Le même mélange d’enthousiasme et de prudence se manifeste lorsqu’on évoque un éventuel lien entre la flore intestinale et la dépression (4).  » Nous constatons que les bactéries intestinales possèdent la machinerie pour produire des neurotransmetteurs, ces molécules signal telles que la sérotonine qui jouent un rôle dans la dépression. Nous avons découvert cela dans leur ADN et c’est très intéressant, mais nous ne savons pas si elles influencent effectivement notre comportement.
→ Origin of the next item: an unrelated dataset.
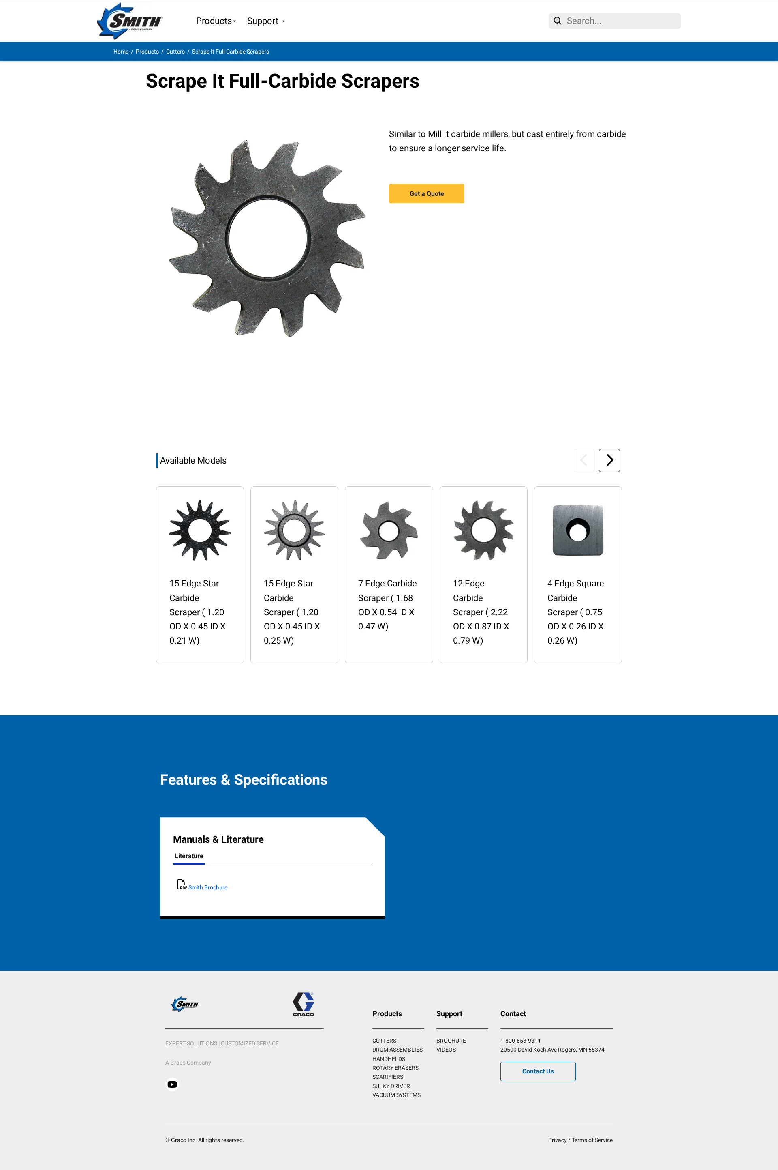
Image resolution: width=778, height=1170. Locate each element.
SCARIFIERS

Mais d’emblée vous lisez dans le journal : ‘Vos bactéries intestinales vous rendent dépressif’… avec la conséquence que tout un tas de gens vont entreprendre quelque chose dans ce domaine.  »
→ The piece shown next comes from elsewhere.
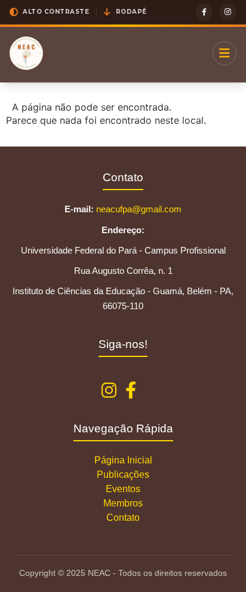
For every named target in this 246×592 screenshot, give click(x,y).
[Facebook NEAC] (130, 391)
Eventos (123, 489)
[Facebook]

Les recherches Sur l'amélioration de la flore intestinale sont encore récentes. Nous trouvons constamment de nouvelles choses, mais butons aussi souvent sur des éléments qui se contredisent.
Les recherches Sur l’amélioration de la flore intestinale sont encore récentes. Nous trouvons constamment de nouvelles choses, mais butons aussi souvent sur des éléments qui se contredisent.© BELGA

Une prudence relayée par le Pr Cani, dans un article scientifique récent (5) où il analyse de manière critique les connaissances liées au microbiote intestinal. Il met notamment en garde contre les associations trop faciles entre bactéries et maladies.  » Je travaille dans le domaine de l’obésité et du diabète ainsi que dans celui du microbiote depuis déjà plus de 20 ans. Nous ignorons toujours si la quantité absolue de microorganismes est plus déterminante que la proportion de chaque type de microbe, ou que leur activité. Et quel est le rôle d’une seule bactérie isolée au sein d’une communauté si vaste et complexe ? De nouvelles études seront nécessaires pour aller au-delà des associations simples « , explique-t-il sur le site du Gut Microbiota for Health. (6)

Mais peut-on influencer positivement notre flore intestinale ? La recherche montre qu’une alimentation riche en fibres est favorable à la santé, avec des produits complets, des légumineuses, des fruits et légumes. Commençons donc déjà par adopter une alimentation saine et variée…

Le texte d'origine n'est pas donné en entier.